The firm had appealed, arguing that s145b only applied where an employer's sole or main purpose in making the offers was to achieve the "prohibited result" of inducing the employees to permanently give up their collective bargaining rights. It also appealed against the tribunal's conclusion that it should pay two awards of £3,800 to each affected employee, rather than a single award.

Unite and Kostal had failed to reach agreement on the firm's proposed pay offer for 2016. Kostal had proposed a 2% increase in basic pay plus an additional 2% for those earning less than £20,000, along with a substantial Christmas bonus, payable at Christmas 2015. In return, it sought a reduction in sick pay for new starters, a reduction in Sunday overtime and consolidating the two 15 minute breaks to which the employees were contractually entitled into a single 30 minute break.

The pay deal was rejected by union members in a consultative ballot. Kostal then wrote to each of the employees individually with the pay offer and term and condition changes, informing them that if they did not agree in time for December's pay they would not receive the Christmas bonus even if a revised offer was subsequently agreed with the union. The bonus was to be paid from the company's 2015 profits. The company later issued a further general notice about the pay offer, in which it stated that "77% of employees" had accepted.

Kostal's case was that it had never intended to induce its employees to opt out of collective bargaining. Rather, it wanted to inform them that they would lose their Christmas bonus if they did not agree to the changes in time.

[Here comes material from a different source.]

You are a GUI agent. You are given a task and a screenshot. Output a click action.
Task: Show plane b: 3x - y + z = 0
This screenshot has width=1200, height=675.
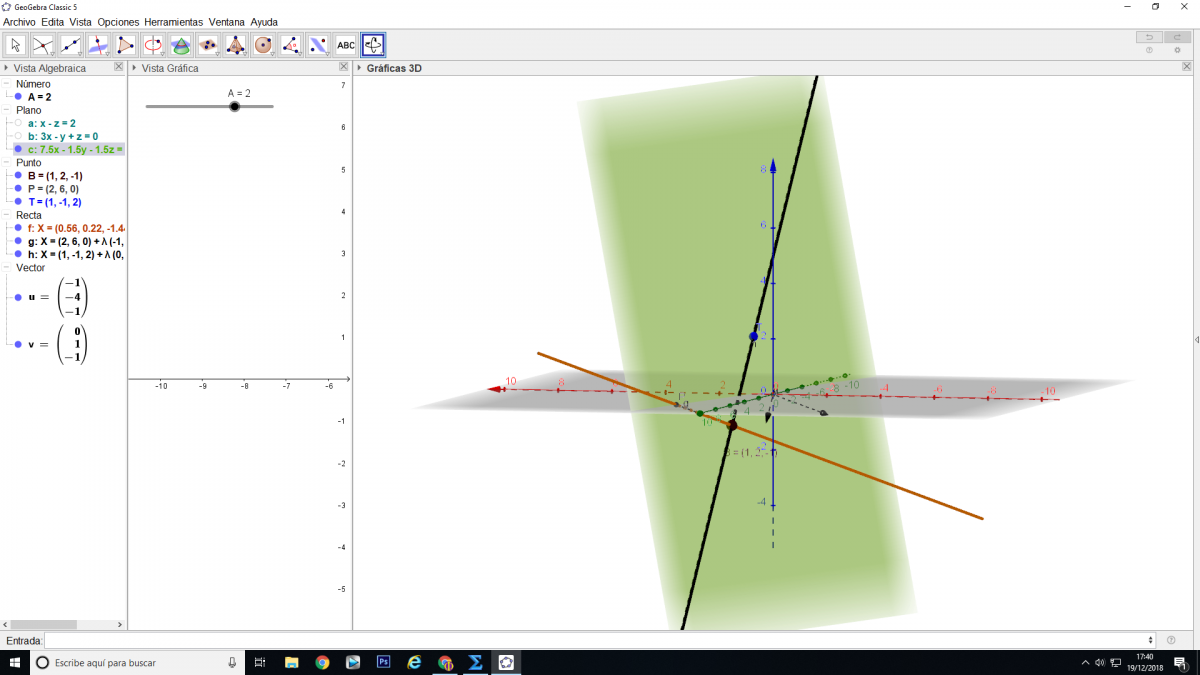18,136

A collective agreement was eventually reached on pay and amended terms and conditions on 3 November 2016, by which time the issue of the Christmas bonus was no longer relevant.

The question to be settled by the EAT was, in its own words, "whether acceptance of the offer means that in future the terms will not be determined by collective bargaining, not how they have been determined by the acceptance itself". The offer, it said, must be to "not collectively bargain those terms in future". Although unable to settle this question unanimously, it said that a "straightforward reading" of the words in the statute meant that it was "sufficient" for acceptance of the direct offer to lead to "at least one term of employment [being] determined by direct agreement whenever that occurs, and not collectively".

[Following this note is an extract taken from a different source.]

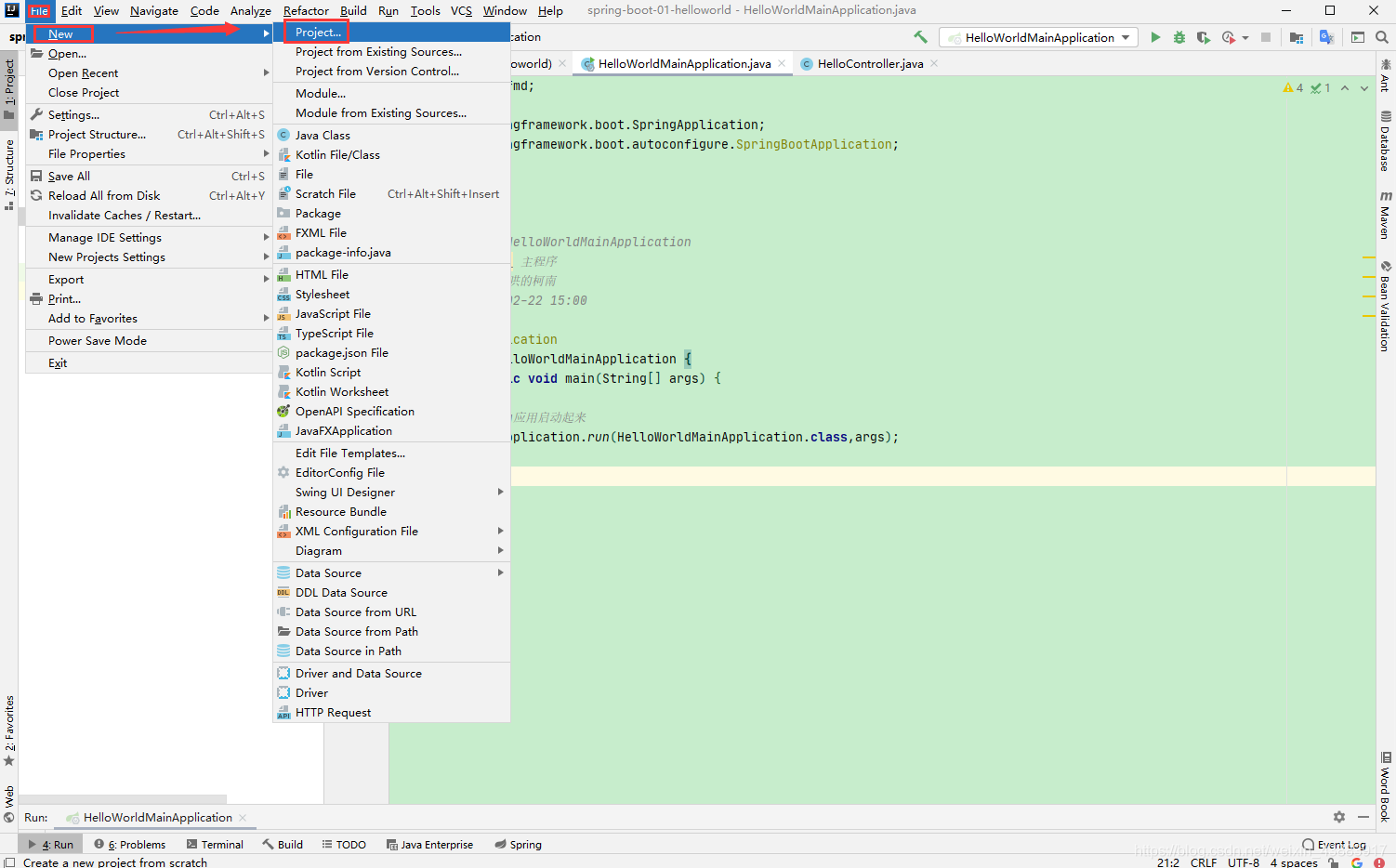Viewport: 1396px width, 868px height.
Task: Click the Build hammer icon in toolbar
Action: coord(921,37)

"The fact that the result is temporary (in the sense of being a one-off direct agreement following acceptance of the offers) rather than permanent does not affect this question, as both sides agree," the EAT said. "There is nothing in s145b that deals with the duration of the effect, or requires a permanent surrender of collective bargaining for the future ... If that was parliament's intention, it would have been easy to say so."

"On this basis, we consider that the ... question will usually be a straightforward question of fact about the effect acceptance of the offers would have and is to be judged at the date when relevant offers are made. We do not agree with [Kostal] that this question can only be judged when offers have been accepted or rejected. The conditional tense ... makes that clear because the offers need not be accepted at all," it said.

The EAT added that whether a direct approach to employees would be considered unlawful would be dependent on the facts of each individual case. Tribunals faced with a s145b case may have to consider an "infinite spectrum" of facts; however, "as with other detriment cases, where an employer acts reasonably and rationally and has evidence of a genuine alternative purpose, tribunals are likely to be slower to infer an unlawful purpose than in cases where the employer acts unreasonably or irrationally or has no credible alternative purpose".

The EAT said that this decision did not give trade unions a "veto" over changes to terms and conditions.

"If collective bargaining breaks down, to the extent that the employer has a proper purpose for making offers directly to workers, there is nothing to prevent such offers being made," it said. "What the legislation seeks to prevent is an employer going over the heads of the union with direct offers to workers, in order to achieve the result that one or more terms will not be determined by collective agreement with the union if offers are accepted."